── Available data
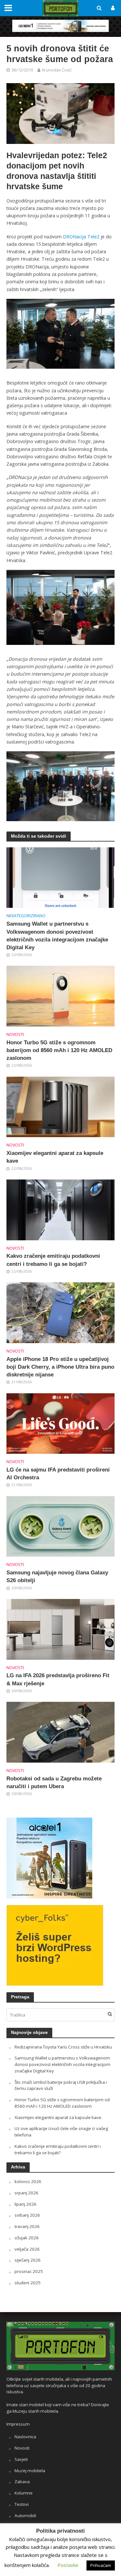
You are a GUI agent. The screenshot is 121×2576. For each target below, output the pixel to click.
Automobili (25, 2515)
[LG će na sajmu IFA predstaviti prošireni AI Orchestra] (60, 1422)
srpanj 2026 (26, 2193)
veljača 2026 (27, 2249)
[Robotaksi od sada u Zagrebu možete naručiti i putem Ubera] (60, 1731)
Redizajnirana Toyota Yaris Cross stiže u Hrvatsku (63, 2047)
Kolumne (24, 2493)
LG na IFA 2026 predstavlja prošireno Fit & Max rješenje (57, 1679)
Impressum (18, 2424)
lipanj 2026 (25, 2204)
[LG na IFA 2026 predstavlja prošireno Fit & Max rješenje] (60, 1628)
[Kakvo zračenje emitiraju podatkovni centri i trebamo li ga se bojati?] (60, 1209)
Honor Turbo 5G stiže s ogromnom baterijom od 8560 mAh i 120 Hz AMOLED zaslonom (59, 1050)
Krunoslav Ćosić (57, 70)
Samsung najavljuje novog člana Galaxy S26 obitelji (57, 1576)
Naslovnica (25, 2437)
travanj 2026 (27, 2226)
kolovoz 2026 (28, 2181)
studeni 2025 (28, 2283)
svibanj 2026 (27, 2215)
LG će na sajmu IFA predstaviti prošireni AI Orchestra (58, 1474)
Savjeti (21, 2459)
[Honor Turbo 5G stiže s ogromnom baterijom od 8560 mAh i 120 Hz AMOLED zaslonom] (60, 995)
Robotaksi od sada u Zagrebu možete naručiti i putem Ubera (54, 1782)
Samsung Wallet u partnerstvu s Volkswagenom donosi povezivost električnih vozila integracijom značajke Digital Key (57, 936)
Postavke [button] (67, 2565)
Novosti (15, 1034)
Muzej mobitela (30, 2470)
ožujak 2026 (27, 2238)
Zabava (22, 2481)
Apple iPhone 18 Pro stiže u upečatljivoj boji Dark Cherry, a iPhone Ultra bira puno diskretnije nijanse (60, 1367)
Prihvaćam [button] (100, 2565)
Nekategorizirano (25, 915)
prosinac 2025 (29, 2271)
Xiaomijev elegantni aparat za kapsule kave (54, 1157)
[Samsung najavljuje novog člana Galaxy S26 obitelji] (60, 1526)
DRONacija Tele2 (81, 237)
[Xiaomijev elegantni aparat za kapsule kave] (60, 1106)
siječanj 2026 (28, 2260)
────
### What is needed
Copy the records above exactly. The pictures are not part of the copy.

### Written response
You are a GUI agent. The screenshot is 121×2576. For each target below, output the pixel to click.
Automobili (25, 2515)
[LG će na sajmu IFA predstaviti prošireni AI Orchestra] (60, 1422)
srpanj 2026 (26, 2193)
veljača 2026 (27, 2249)
[Robotaksi od sada u Zagrebu možete naručiti i putem Ubera] (60, 1731)
Redizajnirana Toyota Yaris Cross stiže u Hrvatsku (63, 2047)
Kolumne (24, 2493)
LG na IFA 2026 predstavlja prošireno Fit & Max rješenje (57, 1679)
Impressum (18, 2424)
lipanj 2026 (25, 2204)
[LG na IFA 2026 predstavlja prošireno Fit & Max rješenje] (60, 1628)
[Kakvo zračenje emitiraju podatkovni centri i trebamo li ga se bojati?] (60, 1209)
Honor Turbo 5G stiže s ogromnom baterijom od 8560 mAh i 120 Hz AMOLED zaslonom (59, 1050)
Krunoslav Ćosić (57, 70)
Samsung najavljuje novog člana Galaxy S26 obitelji (57, 1576)
Naslovnica (25, 2437)
travanj 2026 (27, 2226)
kolovoz 2026 (28, 2181)
studeni 2025 (28, 2283)
svibanj 2026 (27, 2215)
LG će na sajmu IFA predstaviti prošireni AI Orchestra (58, 1474)
Savjeti (21, 2459)
[Honor Turbo 5G stiže s ogromnom baterijom od 8560 mAh i 120 Hz AMOLED zaslonom] (60, 995)
Robotaksi od sada u Zagrebu možete naručiti i putem Ubera (54, 1782)
Samsung Wallet u partnerstvu s Volkswagenom donosi povezivost električnih vozila integracijom značajke Digital Key (57, 936)
Postavke [button] (67, 2565)
Novosti (15, 1034)
Muzej mobitela (30, 2470)
ožujak 2026 (27, 2238)
Zabava (22, 2481)
Apple iPhone 18 Pro stiže u upečatljivoj boji Dark Cherry, a iPhone Ultra bira puno diskretnije nijanse (60, 1367)
Prihvaćam [button] (100, 2565)
Nekategorizirano (25, 915)
prosinac 2025 (29, 2271)
Xiaomijev elegantni aparat za kapsule kave (54, 1157)
[Samsung najavljuje novog člana Galaxy S26 obitelji] (60, 1526)
DRONacija Tele2 (81, 237)
[Xiaomijev elegantni aparat za kapsule kave] (60, 1106)
siječanj 2026 (28, 2260)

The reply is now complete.